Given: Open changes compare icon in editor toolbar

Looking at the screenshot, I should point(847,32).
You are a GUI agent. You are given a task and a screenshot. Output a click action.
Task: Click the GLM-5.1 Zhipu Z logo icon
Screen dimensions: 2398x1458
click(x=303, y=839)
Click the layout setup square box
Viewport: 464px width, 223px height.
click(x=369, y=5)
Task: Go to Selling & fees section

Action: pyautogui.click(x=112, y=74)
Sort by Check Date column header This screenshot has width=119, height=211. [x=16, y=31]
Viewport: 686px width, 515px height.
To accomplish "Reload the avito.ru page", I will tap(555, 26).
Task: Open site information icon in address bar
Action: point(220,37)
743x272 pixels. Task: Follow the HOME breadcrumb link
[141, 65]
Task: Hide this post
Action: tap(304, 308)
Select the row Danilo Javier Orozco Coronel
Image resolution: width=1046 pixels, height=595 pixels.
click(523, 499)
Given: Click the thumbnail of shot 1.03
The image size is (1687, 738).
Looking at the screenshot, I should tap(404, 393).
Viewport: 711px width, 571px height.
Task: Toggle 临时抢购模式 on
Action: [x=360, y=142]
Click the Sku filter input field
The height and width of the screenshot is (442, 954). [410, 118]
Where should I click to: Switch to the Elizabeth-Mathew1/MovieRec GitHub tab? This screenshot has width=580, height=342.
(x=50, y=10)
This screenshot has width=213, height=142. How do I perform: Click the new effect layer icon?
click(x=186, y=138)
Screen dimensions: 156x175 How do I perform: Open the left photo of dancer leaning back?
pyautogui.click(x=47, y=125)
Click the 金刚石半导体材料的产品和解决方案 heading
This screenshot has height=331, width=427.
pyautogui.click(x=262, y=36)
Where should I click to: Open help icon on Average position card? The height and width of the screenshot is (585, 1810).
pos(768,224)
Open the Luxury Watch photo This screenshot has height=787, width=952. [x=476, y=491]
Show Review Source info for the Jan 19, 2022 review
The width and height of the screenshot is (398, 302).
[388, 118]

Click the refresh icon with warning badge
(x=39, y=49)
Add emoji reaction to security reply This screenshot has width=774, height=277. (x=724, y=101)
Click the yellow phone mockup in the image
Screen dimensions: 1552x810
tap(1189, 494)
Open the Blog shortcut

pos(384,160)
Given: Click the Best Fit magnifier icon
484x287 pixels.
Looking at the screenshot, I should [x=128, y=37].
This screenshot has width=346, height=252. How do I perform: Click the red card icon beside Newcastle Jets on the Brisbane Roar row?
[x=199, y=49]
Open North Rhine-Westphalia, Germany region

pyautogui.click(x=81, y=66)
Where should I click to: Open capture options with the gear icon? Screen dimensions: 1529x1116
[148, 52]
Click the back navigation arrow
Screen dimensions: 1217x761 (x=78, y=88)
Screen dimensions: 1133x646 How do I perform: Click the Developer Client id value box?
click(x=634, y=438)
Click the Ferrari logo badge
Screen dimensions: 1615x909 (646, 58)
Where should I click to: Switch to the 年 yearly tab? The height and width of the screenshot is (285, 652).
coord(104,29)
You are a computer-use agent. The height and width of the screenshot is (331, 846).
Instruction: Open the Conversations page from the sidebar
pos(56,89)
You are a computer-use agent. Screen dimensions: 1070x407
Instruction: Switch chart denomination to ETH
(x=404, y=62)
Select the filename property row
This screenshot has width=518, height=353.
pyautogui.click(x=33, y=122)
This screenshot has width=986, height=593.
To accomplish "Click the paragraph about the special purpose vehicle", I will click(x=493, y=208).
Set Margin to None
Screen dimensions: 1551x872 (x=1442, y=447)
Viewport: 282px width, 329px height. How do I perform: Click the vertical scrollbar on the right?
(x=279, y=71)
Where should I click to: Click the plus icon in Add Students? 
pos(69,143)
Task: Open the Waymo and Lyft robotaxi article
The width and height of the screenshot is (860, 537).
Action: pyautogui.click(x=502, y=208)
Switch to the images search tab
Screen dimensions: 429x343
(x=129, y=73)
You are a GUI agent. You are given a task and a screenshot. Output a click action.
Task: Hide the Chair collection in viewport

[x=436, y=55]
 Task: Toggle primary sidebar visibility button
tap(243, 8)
= = = = = = =
What is needed: Put the rows from the start through the line containing "Open the Luxury" into a JSON list of strings, one string per line, leaving out blank lines.

Problem solution:
[
  "Given: Open changes compare icon in editor toolbar",
  "Looking at the screenshot, I should point(847,32).",
  "You are a GUI agent. You are given a task and a screenshot. Output a click action.",
  "Task: Click the GLM-5.1 Zhipu Z logo icon",
  "Screen dimensions: 2398x1458",
  "click(x=303, y=839)",
  "Click the layout setup square box",
  "Viewport: 464px width, 223px height.",
  "click(x=369, y=5)",
  "Task: Go to Selling & fees section",
  "Action: pyautogui.click(x=112, y=74)",
  "Sort by Check Date column header This screenshot has width=119, height=211. [x=16, y=31]",
  "Viewport: 686px width, 515px height.",
  "To accomplish \"Reload the avito.ru page\", I will tap(555, 26).",
  "Task: Open site information icon in address bar",
  "Action: point(220,37)",
  "743x272 pixels. Task: Follow the HOME breadcrumb link",
  "[141, 65]",
  "Task: Hide this post",
  "Action: tap(304, 308)",
  "Select the row Danilo Javier Orozco Coronel",
  "Image resolution: width=1046 pixels, height=595 pixels.",
  "click(523, 499)",
  "Given: Click the thumbnail of shot 1.03",
  "The image size is (1687, 738).",
  "Looking at the screenshot, I should tap(404, 393).",
  "Viewport: 711px width, 571px height.",
  "Task: Toggle 临时抢购模式 on",
  "Action: [x=360, y=142]",
  "Click the Sku filter input field",
  "The height and width of the screenshot is (442, 954). [410, 118]",
  "Where should I click to: Switch to the Elizabeth-Mathew1/MovieRec GitHub tab? This screenshot has width=580, height=342.",
  "(x=50, y=10)",
  "This screenshot has width=213, height=142. How do I perform: Click the new effect layer icon?",
  "click(x=186, y=138)",
  "Screen dimensions: 156x175 How do I perform: Open the left photo of dancer leaning back?",
  "pyautogui.click(x=47, y=125)",
  "Click the 金刚石半导体材料的产品和解决方案 heading",
  "This screenshot has height=331, width=427.",
  "pyautogui.click(x=262, y=36)",
  "Where should I click to: Open help icon on Average position card? The height and width of the screenshot is (585, 1810).",
  "pos(768,224)",
  "Open the Luxury Watch photo This screenshot has height=787, width=952. [x=476, y=491]"
]